One thing to keep in mind is always find a coping mechanism that is not detrimental to your/anyone else’s health. Another big thing to keep in mind is: take care of yourself. Always respect your body and yourself. Personally, when I was overcoming my brother’s drug abuse I would always hold my feelings to myself until I exploded into tears. I highly recommend not doing that, your friends or family will always listen if you just open yourself to them.
Never give up your positivity. More than once I have completely lost all hope that life will get better, but essentially it does. It seems far-fetched now but once you grow away from this person you realize how happy you can be without him/her in your life. Once I left for college I grew as a person and I found more positivity in my life. I still get sad when I think of how he ruined his life, but I always remember there’s nothing I could have done or said that would have changed him.

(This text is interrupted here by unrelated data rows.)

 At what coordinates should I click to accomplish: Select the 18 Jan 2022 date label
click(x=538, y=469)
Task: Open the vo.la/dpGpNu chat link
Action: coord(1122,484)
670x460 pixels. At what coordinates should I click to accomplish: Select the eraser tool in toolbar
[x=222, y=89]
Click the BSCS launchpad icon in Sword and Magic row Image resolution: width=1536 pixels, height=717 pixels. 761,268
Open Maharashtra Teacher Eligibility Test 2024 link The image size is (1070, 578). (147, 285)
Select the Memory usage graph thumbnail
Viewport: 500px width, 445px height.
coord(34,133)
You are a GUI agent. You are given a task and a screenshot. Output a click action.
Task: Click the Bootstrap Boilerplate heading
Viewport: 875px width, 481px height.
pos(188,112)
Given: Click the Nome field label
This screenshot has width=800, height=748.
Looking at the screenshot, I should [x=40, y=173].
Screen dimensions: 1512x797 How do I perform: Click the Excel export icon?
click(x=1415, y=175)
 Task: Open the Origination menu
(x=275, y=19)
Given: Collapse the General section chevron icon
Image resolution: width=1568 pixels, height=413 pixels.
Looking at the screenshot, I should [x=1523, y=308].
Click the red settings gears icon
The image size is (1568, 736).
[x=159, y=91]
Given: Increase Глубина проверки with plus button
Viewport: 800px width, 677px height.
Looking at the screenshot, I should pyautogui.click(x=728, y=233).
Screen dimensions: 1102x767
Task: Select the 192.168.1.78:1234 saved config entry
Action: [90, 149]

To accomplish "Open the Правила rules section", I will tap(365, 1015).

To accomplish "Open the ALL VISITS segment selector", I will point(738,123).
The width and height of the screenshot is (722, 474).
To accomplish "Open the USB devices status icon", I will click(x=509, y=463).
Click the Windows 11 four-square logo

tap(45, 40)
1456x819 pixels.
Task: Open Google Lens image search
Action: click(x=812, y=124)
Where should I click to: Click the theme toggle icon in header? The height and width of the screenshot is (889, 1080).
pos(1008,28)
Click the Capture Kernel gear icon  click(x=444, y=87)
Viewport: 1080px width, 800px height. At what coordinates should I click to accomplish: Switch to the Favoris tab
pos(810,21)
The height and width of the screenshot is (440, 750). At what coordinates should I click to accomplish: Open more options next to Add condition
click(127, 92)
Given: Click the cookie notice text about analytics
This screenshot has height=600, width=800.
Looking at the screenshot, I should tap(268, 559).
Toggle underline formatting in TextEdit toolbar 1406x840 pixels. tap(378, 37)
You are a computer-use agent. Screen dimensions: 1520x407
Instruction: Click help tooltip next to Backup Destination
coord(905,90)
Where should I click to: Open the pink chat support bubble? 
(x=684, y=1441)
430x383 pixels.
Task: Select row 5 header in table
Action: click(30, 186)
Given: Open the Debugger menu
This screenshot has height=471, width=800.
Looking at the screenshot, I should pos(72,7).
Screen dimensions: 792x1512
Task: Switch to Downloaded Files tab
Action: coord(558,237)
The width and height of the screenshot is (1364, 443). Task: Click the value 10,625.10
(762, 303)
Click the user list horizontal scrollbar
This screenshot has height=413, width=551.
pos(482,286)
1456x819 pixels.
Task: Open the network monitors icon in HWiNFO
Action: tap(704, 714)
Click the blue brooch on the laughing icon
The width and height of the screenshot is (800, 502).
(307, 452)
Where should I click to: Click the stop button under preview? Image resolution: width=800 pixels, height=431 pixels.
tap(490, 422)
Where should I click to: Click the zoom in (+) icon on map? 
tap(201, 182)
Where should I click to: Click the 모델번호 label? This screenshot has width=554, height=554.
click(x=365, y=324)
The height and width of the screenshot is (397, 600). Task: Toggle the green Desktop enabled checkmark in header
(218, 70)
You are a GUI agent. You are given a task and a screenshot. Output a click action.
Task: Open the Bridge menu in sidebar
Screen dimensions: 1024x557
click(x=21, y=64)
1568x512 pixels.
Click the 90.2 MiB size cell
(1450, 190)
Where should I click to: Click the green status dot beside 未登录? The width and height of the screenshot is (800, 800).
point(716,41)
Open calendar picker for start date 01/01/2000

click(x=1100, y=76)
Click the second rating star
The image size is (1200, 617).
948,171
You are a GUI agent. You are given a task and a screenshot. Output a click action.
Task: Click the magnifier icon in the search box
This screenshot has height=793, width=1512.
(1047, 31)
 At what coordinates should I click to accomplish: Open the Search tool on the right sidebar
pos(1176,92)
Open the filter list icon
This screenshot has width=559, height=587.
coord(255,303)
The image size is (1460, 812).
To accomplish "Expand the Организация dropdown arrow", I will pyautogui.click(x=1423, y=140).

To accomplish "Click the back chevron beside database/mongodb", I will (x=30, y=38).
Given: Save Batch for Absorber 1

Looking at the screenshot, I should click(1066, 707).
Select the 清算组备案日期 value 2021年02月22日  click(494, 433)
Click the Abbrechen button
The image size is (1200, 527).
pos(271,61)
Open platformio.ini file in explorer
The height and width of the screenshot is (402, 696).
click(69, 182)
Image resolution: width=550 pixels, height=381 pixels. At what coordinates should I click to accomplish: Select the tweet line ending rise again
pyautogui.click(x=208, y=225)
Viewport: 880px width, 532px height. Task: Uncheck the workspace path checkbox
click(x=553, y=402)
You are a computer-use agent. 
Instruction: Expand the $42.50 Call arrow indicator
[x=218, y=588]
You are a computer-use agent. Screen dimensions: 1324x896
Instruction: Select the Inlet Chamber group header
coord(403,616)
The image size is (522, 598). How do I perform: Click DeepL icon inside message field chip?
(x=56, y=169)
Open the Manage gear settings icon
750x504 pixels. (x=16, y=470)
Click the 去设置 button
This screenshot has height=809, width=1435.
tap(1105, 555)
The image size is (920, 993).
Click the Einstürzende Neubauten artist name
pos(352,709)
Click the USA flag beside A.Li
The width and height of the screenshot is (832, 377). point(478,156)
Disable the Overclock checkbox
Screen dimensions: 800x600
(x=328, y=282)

Lastly, this person’s drug addiction is not your fault. Do not ever tell yourself you did this to the person. He or she chose to be this way regardless of your actions. You can try to be there for them, but it’s up to them to listen to you. Never take anything out on yourself, and always respect yourself
Drug addiction is a mess, and it’s extremely sad that it still occurs today. Knowing that many kids are growing up around the same sadness that I did deeply upsets me. Growing up around it as an outsider is a very hard thing to do, but I did it. So can you. I am always open to listen to anyone who ever needs a friendly ear about drug addiction and the impact it made on them. Keep going and never give up. I promise you it will get better.